Pancada após pancada, o McDonald’s soube dar uma resposta e provou que os relatos acerca de sua morte eram exagerados. Sua linha de café da manhã revitalizou as vendas no mercado americano, a empresa conquistou mercados emergentes e, assim, a companhia engatou uma sequência de anos de crescimento. Mas, num segmento tão exposto a mudanças de comportamento, as dores de cabeça não param.
No mundo, a maioria dos últimos trimestres foi de vendas em queda. No Brasil não tem sido muito diferente. O McDonald’s enfrenta aqui os mesmos desafios que incomodam no resto do mundo. Com um agravante: um velho concorrente que cresce em ritmo muito mais rápido — o Burger King.

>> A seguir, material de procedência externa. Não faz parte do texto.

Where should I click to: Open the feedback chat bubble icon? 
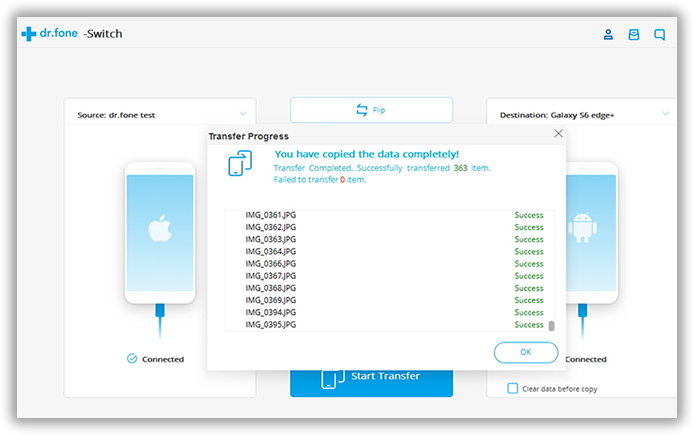pyautogui.click(x=659, y=34)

McDonald’s e Burger King são, como Coca-Cola e Pepsi, rivais globais. Outra semelhança é que há, nos dois casos, um claro líder e a outra empresa é quase um feliz segundo colocado. Mas o Brasil, quarto maior mercado no mundo de alimentação fora de casa, era um ponto fora da curva na disputa particular entre as duas redes que popularizaram o hambúrguer no mundo.

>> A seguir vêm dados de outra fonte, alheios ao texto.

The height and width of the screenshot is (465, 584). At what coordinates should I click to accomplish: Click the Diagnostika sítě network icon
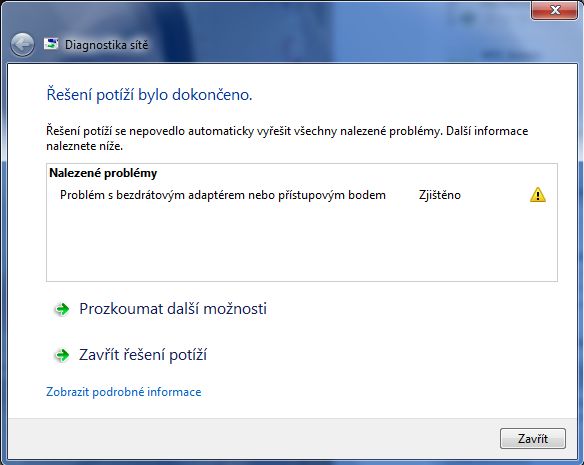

Até 2011 o Burger King tinha uma presença pífia no mercado nacional, com 139 lojas, e metade dos brasileiros não tinha sequer ouvido falar na marca. Já o McDonald’s tinha quase 700 restaurantes e era sinônimo de hambúrguer. Nos últimos cinco anos, no entanto, a briga global começou a se refletir no Brasil, com clara vantagem para o desafiante.
O Burger King abriu quase 400 lojas — ou seja, sua rede quadruplicou. O McDonald’s, por sua vez, tem hoje 883 pontos. Virou, finalmente, briga de gente grande. O que explica velocidades tão diferentes? Antes de mais nada, o Burger King cresce como quem corrige uma anomalia — a participação anterior era incompatível com o tamanho da empresa no mundo.
No fim de 2010, o 3G, fundo controlado por Jorge Paulo Lemann, Marcel Telles e Carlos Alberto Sicupira, comprou o Burger King nos Estados Unidos e adotou como estratégia escolher parceiros locais para tocar as operações em alguns grandes mercados. Quem ficou com o comando no Brasil foi a Vinci, companhia de investimentos fundada por Gilberto Sayão, ex-controlador do banco Pactual.
Em 2014, o Temasek, fundo de Singapura, investiu cerca de 250 milhões de reais para ficar com 20,5% da operação brasileira, avaliando a empresa em 1,2 bilhão de reais. No mês passado, o americano Capital Group aportou mais 450 milhões de reais e ficou com 31% das ações, avaliando a empresa em 1,45 bilhão de reais. Vinci e 3G logo imprimiram um ritmo alucinado de crescimento ao Burger King.
Sob comando de Iuri Miranda, que fizera carreira no setor de óleo e gás, a rede abriu 174 lojas em dois anos, quase 40 a mais do que a gestão anterior havia levado sete anos para alcançar (o Burger King chegou ao Brasil em 2004). Entre os grandes mercados do mundo, o Brasil passou a ser o de maior crescimento para o Burger King.
Enquanto o rival passava para as mãos de empresários que não precisavam dar satisfações a pequenos acionistas, o McDonald’s vivia momento oposto. Em 2011, a Arcos Dorados, empresa argentina que controla a rede na América Latina, abriu o capital na bolsa.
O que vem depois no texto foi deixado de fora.